A vector of integers that represents the cluster grouping of the columns (compounds) in data. The labels should be integers starting from 1 to the total number of clusters. (e.g. the output of cutree)

type

Type of CS anaylsis (default="CSmfa"):

"CSmfa" (MFA or PCA)
"CSsmfa" (Sparse MFA or Sparse PCA)
"CSfabia" (Fabia)
"CSzhang" (Zhang and Gant)

In the first two options, either MFA or PCA is used depending on the cluster size. If the query set only contains a single compound, the latter is used. Also note that if a cluster only contains a single compound, no Within-CS can be computed.

WithinABS

Boolean value to take the mean of the absolute values in the final step of the Within-Cluster CS (default=TRUE).

BetweenABS

Boolean value to take the mean of the absolute values in the final step of the Between-Cluster CS (default=TRUE).

FactorABS

Boolean value to take the absolute value of the query loadings when determining the best factor (= factor with highest query loadings) in a CSanalysis application (default=FALSE). This option might be helpful if the `best factor` contains large positive and negative query loading which would average to zero.

verbose

Boolean value to output warnings and information about which factor is chosen in a CS analysis (if applicable).

Within

A vector for which cluster numbers the Within-Cluster CS should be computed.

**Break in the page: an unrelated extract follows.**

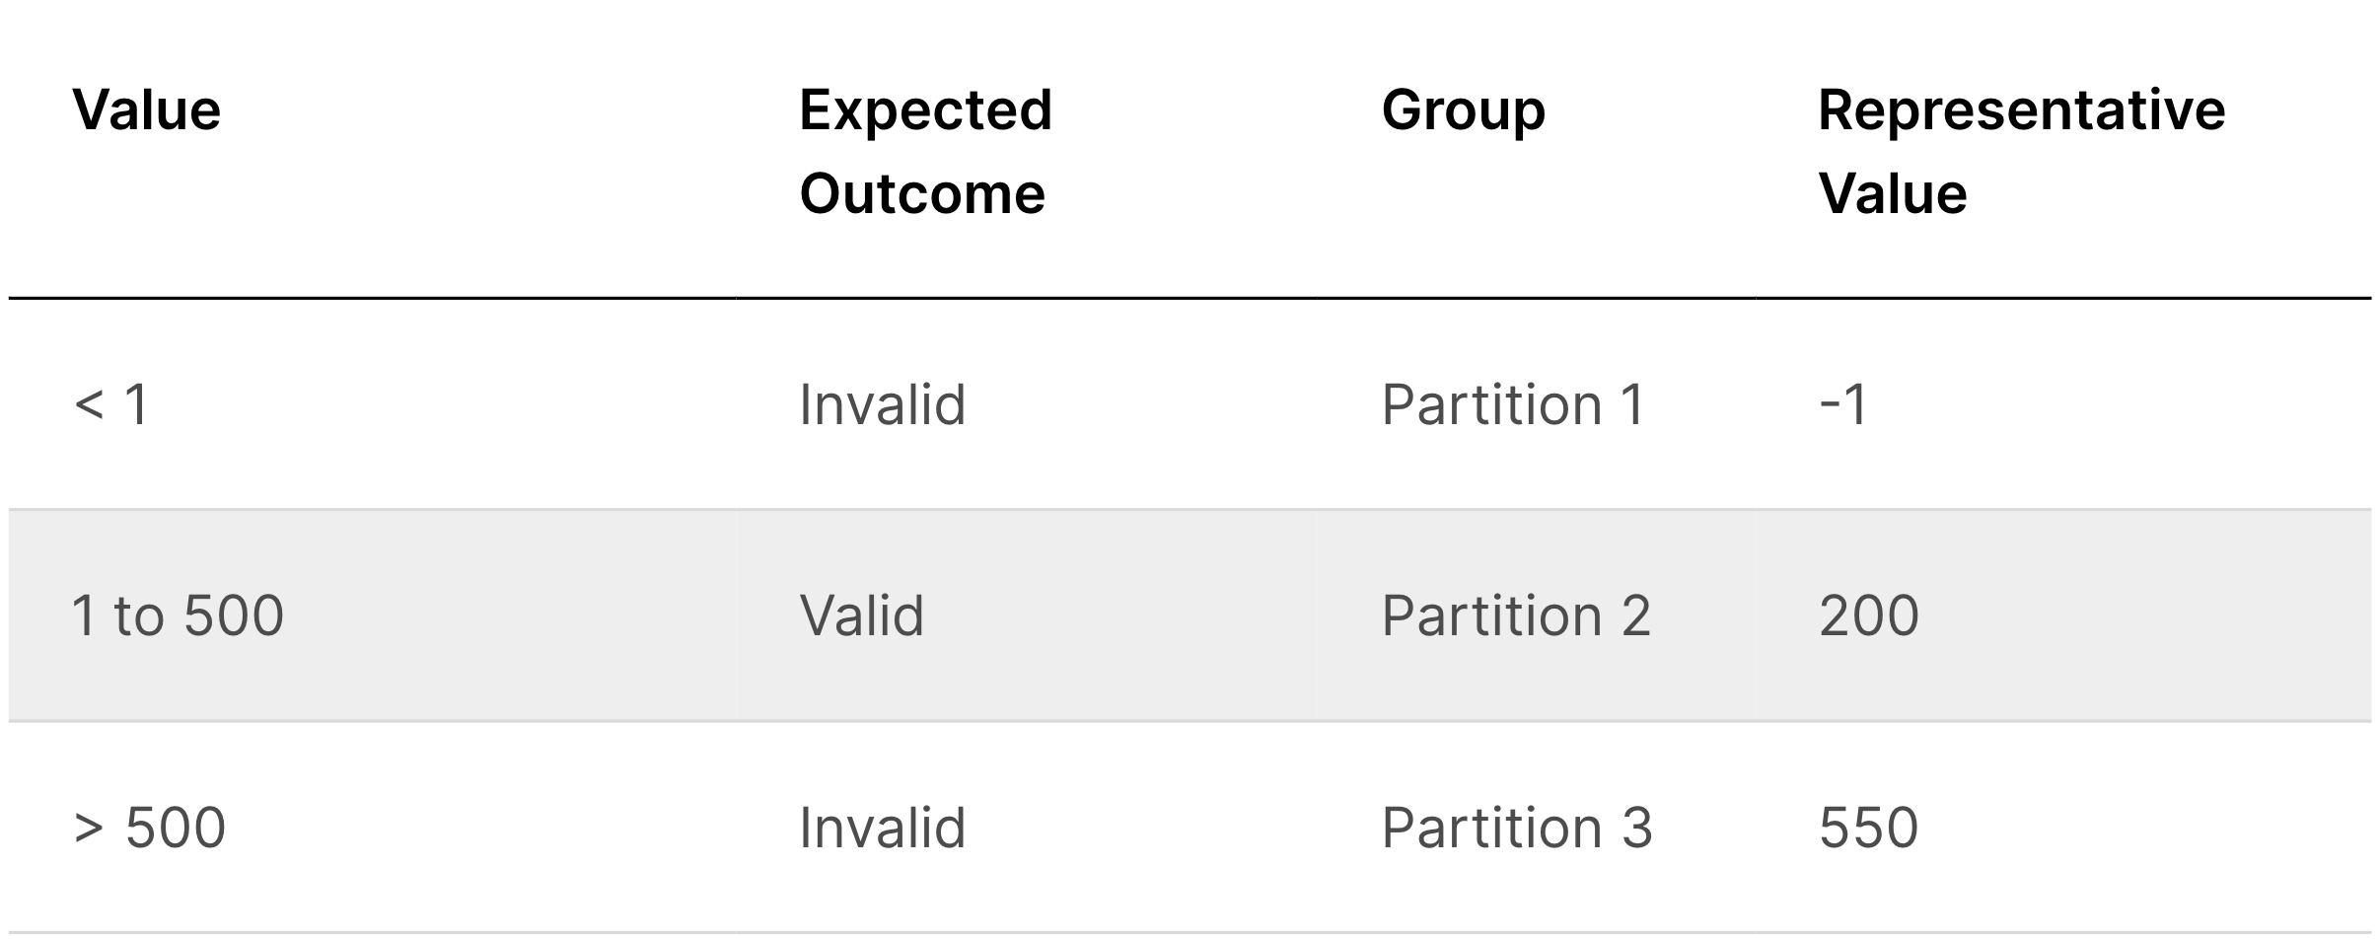This screenshot has width=2379, height=939.
Task: Select the "> 500" value cell
Action: (149, 827)
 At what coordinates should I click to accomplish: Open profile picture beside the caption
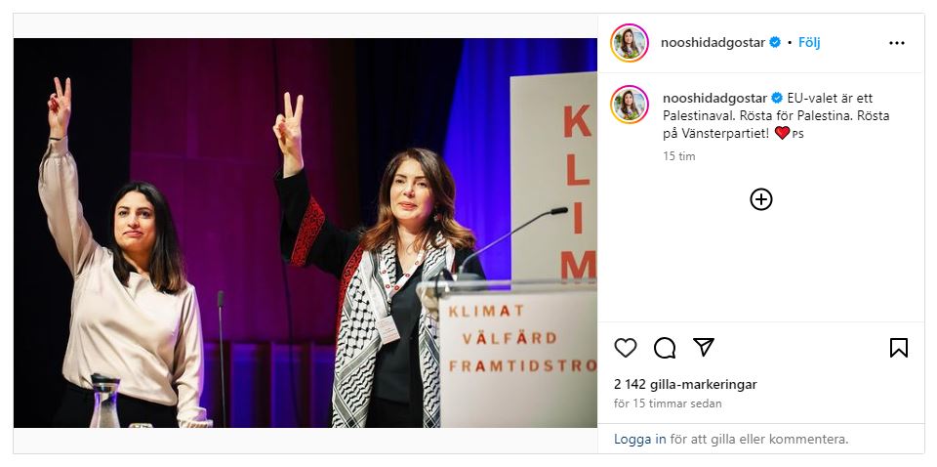coord(630,105)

By default (=NULL) all within-cluster scores are computed, but this might not be feasible for larger data in which a single CSanalysis run might already take a sufficient amount of computation time.

Between

A vector fir which cluster numbers the Beween-Cluster CS (with the cluster as a query set) should be computed. By default (=NULL) all between-cluster scores are computed, but this might not be feasible for larger data in which a single CSanalysis run might already take a sufficient amount of computation time.

WithinSave

Boolean value to save the Within object in the Save slot of the returned list (default=FALSE).

BetweenSave

Boolean value to save the Between object in the Save slot of the returned list (default=TRUE).

...

Additional parameters given to CSanalysis specific to a certain type of CS analysis.

Value

A list object with components:

CSmatrix: A K\(\times\)K matrix containing the Within scores on the diagonal and the Between scores elsewhere with the rows being the query set clusters (e.g. \(m_{13}=\) Between CS between cluster 1 (as query set) and cluster 3).
CSRankmatrix: The same as CSmatrix, but with connectivity ranking scores (if applicable).
clusterlabels: The provided clusterlabels
Save: A list with components:
- Within: A list with a component for each cluster k that contains:
  - LeaveOneOutCS: Each leave-one-out connectivity score for cluster k.
  - LeaveOneOutCSRank: Each leave-one-out connectivity ranking score for cluster k (if applicable).
  - factorselect: A vector containing which factors/BCs were selected in each leave-one-out CS analysis (if applicable).
  - CS: A (columns (compounds) \(\times\) size of cluster k) matrix that contains all the connectivity scores in a leave-one-out CS analysis for each left out compound.
  - CSRank: The same as CS, but with connectivity ranking scores (if applicable).
- Between: List:
  - DataBetweenCS: A (columns (compounds) \(\times\) clusters) matrix containing all compound connectivity scores for each query cluster set.
  - DataBetweenCSRank: The same as DataBetweenCS, but with connectivity ranking scores (if applicable).
  - queryindex: The column indices for each query set in all CS analyses.
  - factorselect: A vector containing which factors/BCs were selected in each CS analysis (if applicable).

Details

After applying cluster analysis on the additional data matrix, K clusters are obtained. Each cluster will be seen as a potential query set (for CSanalysis) for which 2 connectivity score metrics can be computed, the Within-Cluster CS and the Between-Cluster CS.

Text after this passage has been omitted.